THE BLOG

Why Should Our Taxes Pay to Keep Bullfights Open?

26/10/2014 17:58 GMT | Updated 26/12/2014 10:59 GMT

After being elected as an MEP, I've found myself learning many new things. For example, I didn't know about taxpayers' money (through the EU) being spent subsidising bullfighting in Spain. The League Against Cruel Sports pointed it out to me privately at UKIP's annual Conference in September. They reckon that British taxpayers alone spend more than £13.5 million a year on Spanish bullfighting, which shocked me.

At the age of 14, whilst studying A level Spanish at my comprehensive school sixth form (I'd done my GCSEs early) I went on a school exchange visit to the Basque region of Spain. That trip helped develop my love of Spanish culture, but part of the trip included a visit to a bullfight. I still remember the overpowering stench of the blood mixed with sand on a hot summer's day before we even got into the arena, the crowd cheering at the death of an animal, and the utter futility of it all.

I remember thinking that I didn't want to go in, but I didn't refuse to go in (some did) either. The tickets were prepaid, so going in wouldn't be supporting the spectacle.
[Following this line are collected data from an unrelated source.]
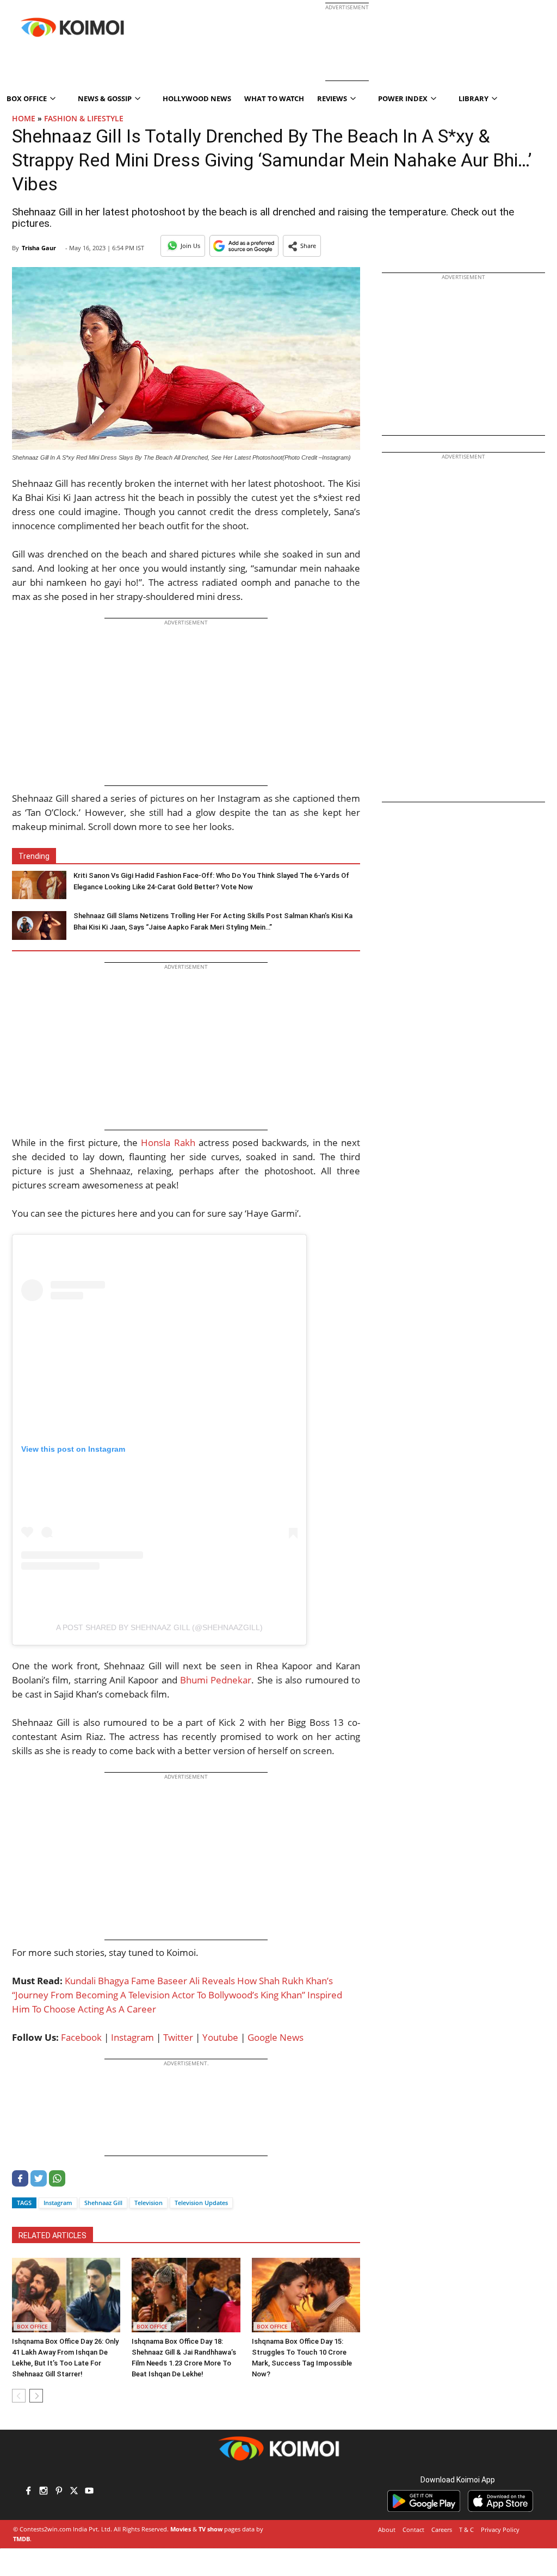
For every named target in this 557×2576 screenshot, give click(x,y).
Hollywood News (197, 98)
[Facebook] (20, 2183)
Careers (441, 2529)
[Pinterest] (58, 2492)
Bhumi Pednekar (215, 1680)
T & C (466, 2529)
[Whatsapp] (57, 2183)
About (386, 2529)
I went in because I wanted to be better informed, to witness for myself what I would oppose.

So I was shocked to learn just a few weeks ago that our taxes (through the EU Common Agricultural Policy) go to farmers breeding fighting bulls. Since then, I've been inundated with emails from people urging me to vote for an end to the subsidies. Of course, I agreed that I would vote as they requested and I was sure that other UKIP MEPs would vote the same way. When I spoke to our Agriculture spokesman, Stuart Agnew MEP, he explained that farmers would use some land for farming, and other land for breeding fighting bulls. They might claim just 1% of the land was used for bulls, with the 99% being used for legitimate farming. They would then claim the subsidy for (say) 99% of the farm.
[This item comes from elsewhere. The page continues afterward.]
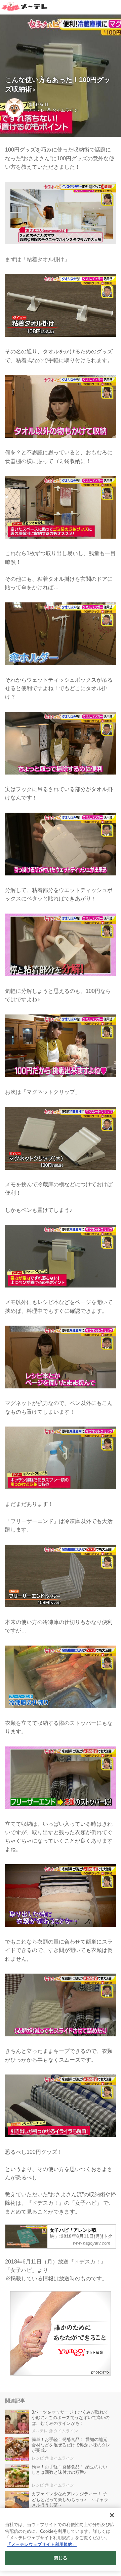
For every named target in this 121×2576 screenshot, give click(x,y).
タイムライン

The matter came to the vote in Strasbourg this week. Those of us who dislike the ways of the EU regularly point out that the European Parliament lacks the power of a truly democratic Parliament, relegated to the status of a rubber-stamping chamber. But once a year, the Parliament wields some real power: it has genuine influence over the EU budget for the next year. I prepared the voting lists myself (I'm on the budget committee) as we were short-staffed that week, and urged my colleagues to support an end to the subsidies. The motion to end bullfighting subsidies 'carried' by 323 votes to 309, the vote being 'won' because of the UKIP MEPs' votes.
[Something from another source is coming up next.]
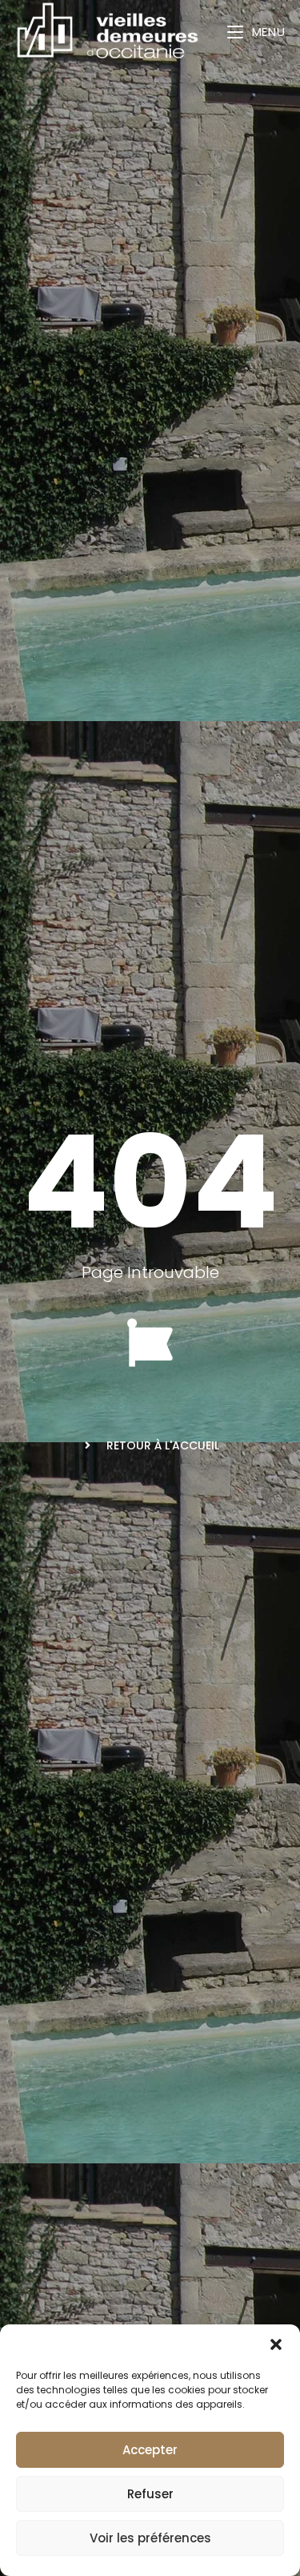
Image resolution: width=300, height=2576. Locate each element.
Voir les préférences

Does this mean that your taxes will no longer be paying to subsidise bullfights? The answer sadly is no. Although the Parliament voted for an end, the majority didn't achieve the 376-vote threshold and our taxes will continue to prop up the Spanish bullfighting industry. A second vote, which doesn't actually make any difference to the funds, passed by a wider margin. Some MEPs clearly voted to criticise the EU for funding bullfighting, but also voted to continue the payments for it! This is the madness that is democracy, EU-style.

Together with the Italian Five Star Movement (a political party standing for direct democracy UKIP works closely with on certain issues), I'd put in a series of 46 amendments to the European Union budget. These would have saved almost a billion pounds for taxpayers if they'd gone through. We'd proposed cutting money for European Political Parties, MEPs' salaries and allowances, the funding for the EU's Special Representatives, money for public opinion analysis and many more. Another Group (which has no British MEPs) suggested chopping funding to the 'House of History', which is a museum at taxpayers' expense glorifying the European Union, already well over budget and overdue, which I suppose is ironic - and to the European Parliament's TV company. We enthusiastically supported these proposals - at a time of economic crisis, they certainly shouldn't be paying for more propaganda!

I watched as every single one of these amendments was voted down. As far as I could tell in a packed chamber, the Labour MEPs voted against almost every one of them - and abstained on the rest. I have lost count of the number of times that I've heard the Labour Party say "Of course the EU needs reform..." but when they have the chance to vote for even the mildest of reforms, they do the opposite.